Reproduce exactly the lines from the one containing "Given: Place cursor" through the end of the entries, including both. Drop the pictures.

[[ Records to process, beginning ]]

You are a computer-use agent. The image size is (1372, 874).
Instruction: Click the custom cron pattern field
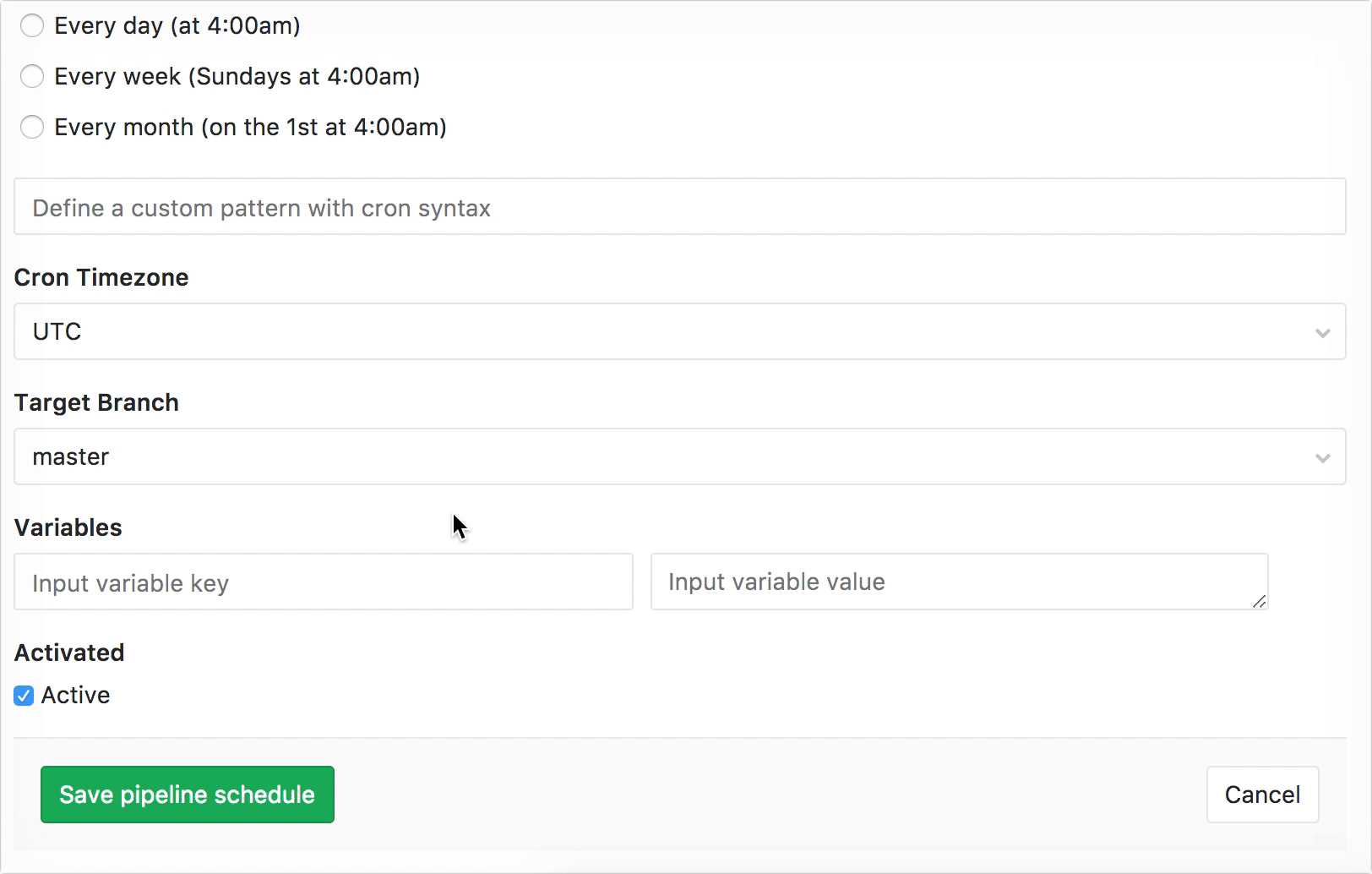coord(679,207)
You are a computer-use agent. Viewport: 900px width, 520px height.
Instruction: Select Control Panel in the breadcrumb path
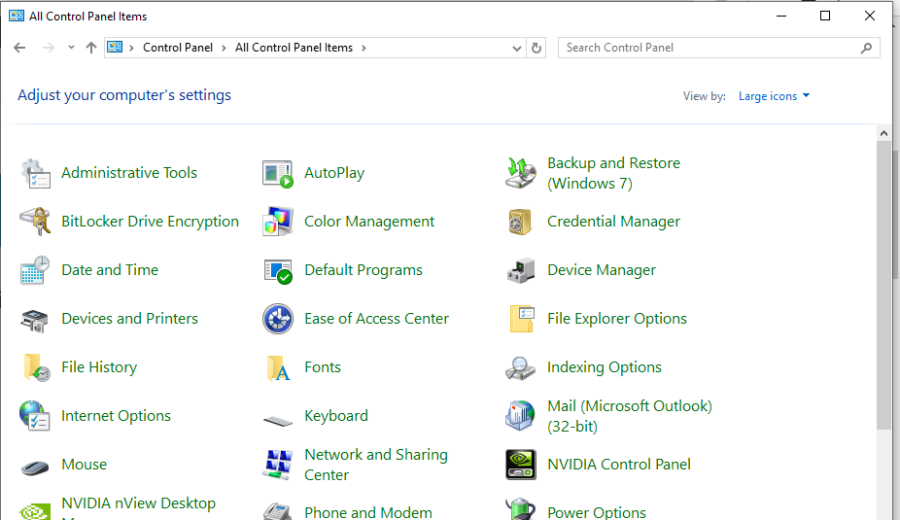pyautogui.click(x=177, y=48)
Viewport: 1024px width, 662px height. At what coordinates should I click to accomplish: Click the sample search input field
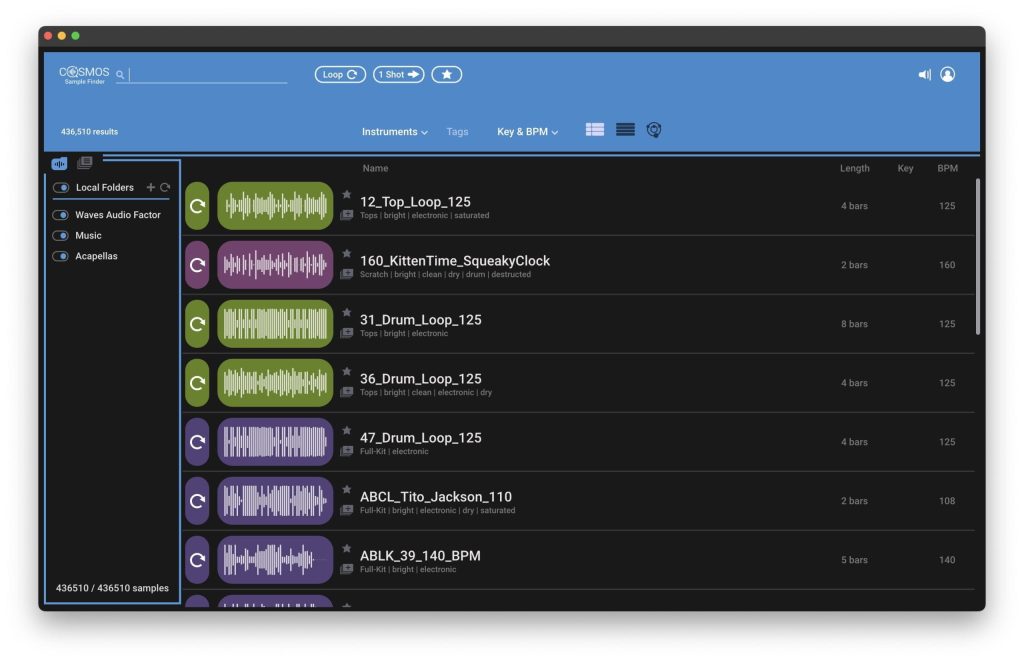tap(207, 75)
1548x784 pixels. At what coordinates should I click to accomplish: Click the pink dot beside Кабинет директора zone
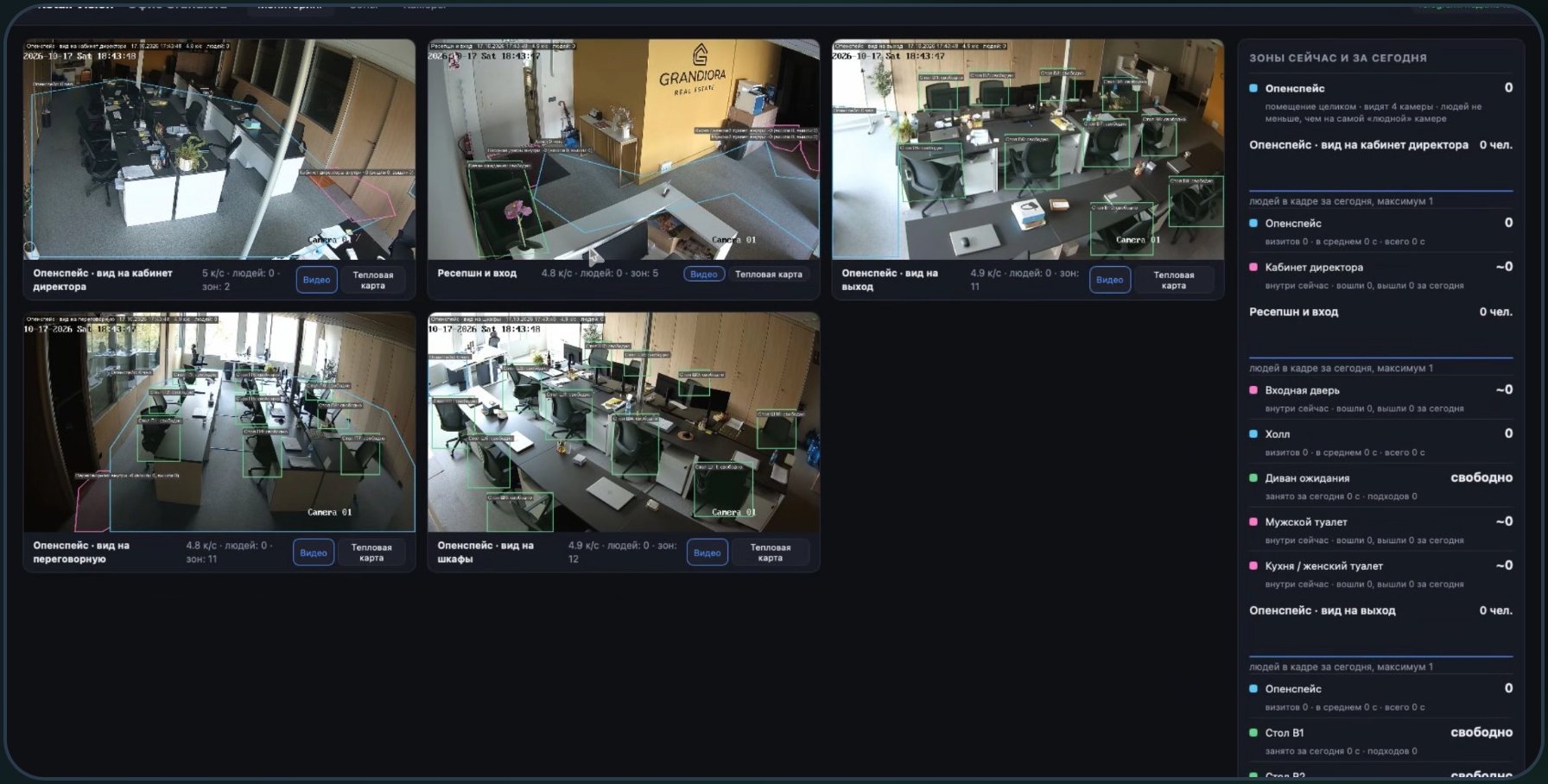1253,267
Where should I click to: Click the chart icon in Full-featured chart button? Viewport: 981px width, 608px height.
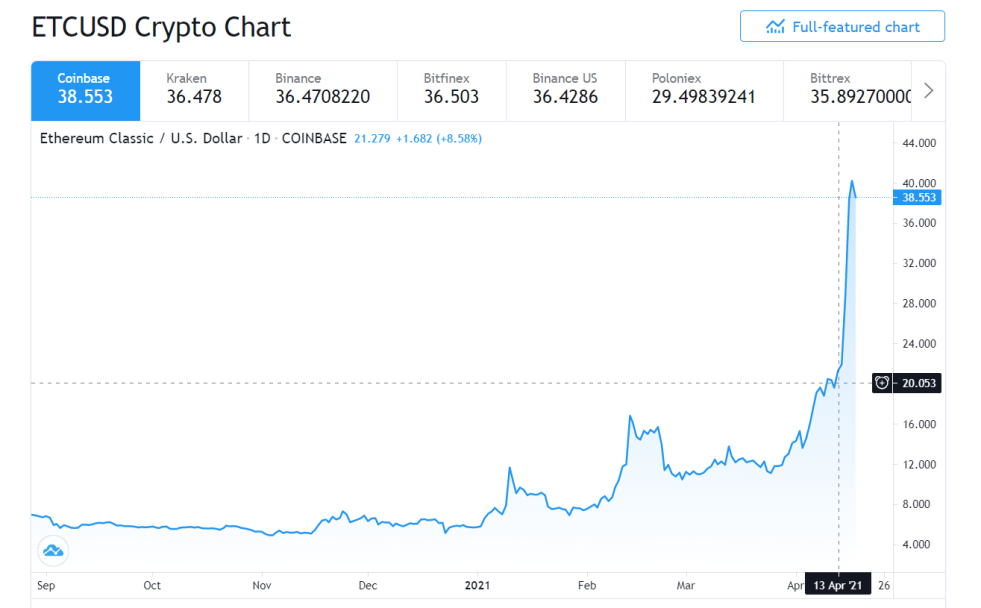pyautogui.click(x=775, y=27)
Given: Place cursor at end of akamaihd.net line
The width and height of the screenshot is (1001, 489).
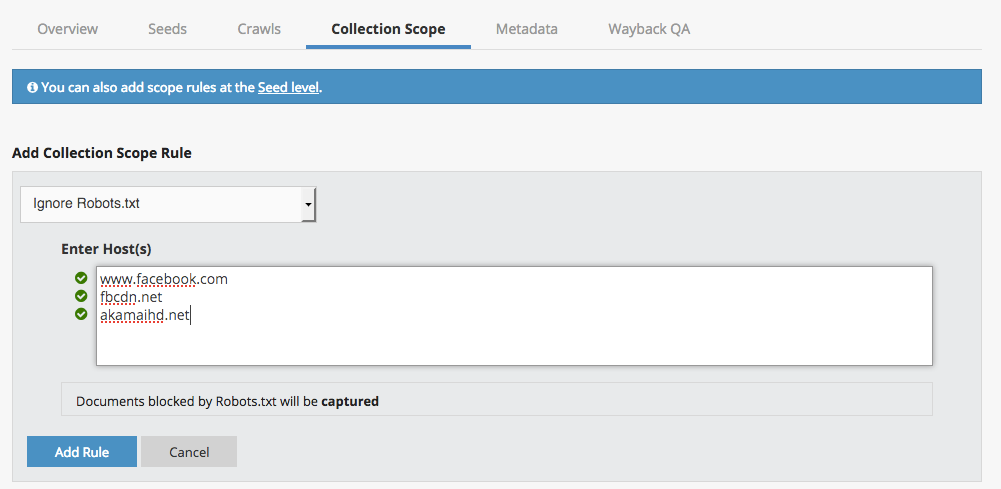Looking at the screenshot, I should [190, 316].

[[ Records to process, end ]]

### Your solution
Given: Place cursor at end of akamaihd.net line
The width and height of the screenshot is (1001, 489).
Looking at the screenshot, I should [190, 316].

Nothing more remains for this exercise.